# EXERCISE:
Rewrite the forum thread passage starting with "Her resentments define" and going on through "go and participate.", putting "grudges" in place of "resentments".

# PAGE EXCERPT:
####

Her resentments define her core being - that's why she seems so sad about life - yet she won't let go of them, in fact she holds on tighter to define herself further by more resentments.

 

I bet she's resenting your suggestion of counseling too - so much that she won't tell you - but is angry she has to go and participate.

 

Can you find a way to be happy today Nick? Even 5 minutes of happiness... I hope you won't lose track of getting to a happier place for yourself.

 

It's a day off from work today, so I'm doing what I can to find leisure time. Thanks for thinking of me like that.

 

Yes, I agree with all you've said. As to the counseling, I've said to her time & again it's okay if she's not into it, as long as she keeps going there's a chance it will help open her up. SO last night I said the last thing I ask is that she come to our session on Friday. She said no.

Posted

She's not going to counseling - because she doesn't intend to own how she participates - which is to avoid her feelings at all cost - its the perfect example of how she deals with her life.

 

Now that you know she intends to avoid - expect it! It's her operating method. Her method you wanted changed - but she's not budging!

 

So acceptance on your part is critical. She intends to live in her fear by avoiding.

  • Author
Posted
She's not going to counseling - because she doesn't intend to own how she participates - which is to avoid her feelings at all cost - its the perfect example of how she deals with her life.

 

Now that you know she intends to avoid - expect it! It's her operating method. Her method you wanted changed - but she's not budging!

 

So acceptance on your part is critical. She intends to live in her fear by avoiding.

 

I agree. The worst part of the accepting is not how I feel about it, because I've known this resistance intimately forever. It's seeing how it's only going to continue to hurt her, to prevent her from finding real deep & lasting happiness, and could even hurt the kids to a degree. I still love her, and still respect her, with me or not, and will still want the best for her & even want to help her. I will be damn relieved not to have to live under the cloud, but it's going to take a LONG time for me to process & move on from this.

####

# SOURCE DATA:

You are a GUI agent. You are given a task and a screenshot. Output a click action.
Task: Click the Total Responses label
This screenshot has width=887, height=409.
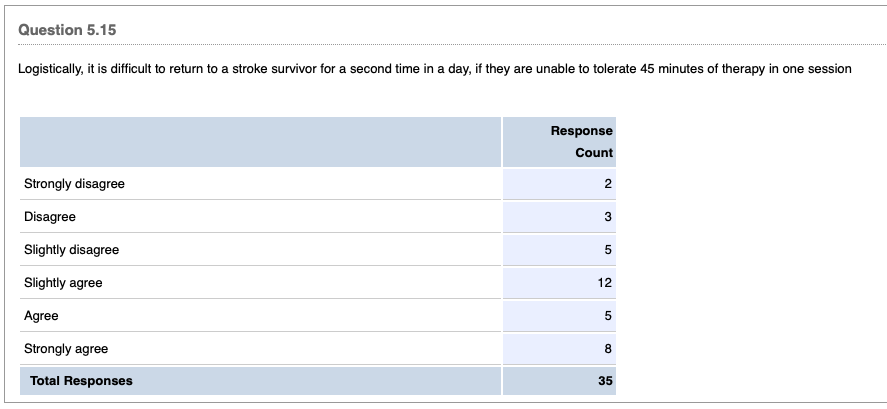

####

# IN RESPONSE:
Her grudges define her core being - that's why she seems so sad about life - yet she won't let go of them, in fact she holds on tighter to define herself further by more grudges.

 

I bet she's resenting your suggestion of counseling too - so much that she won't tell you - but is angry she has to go and participate.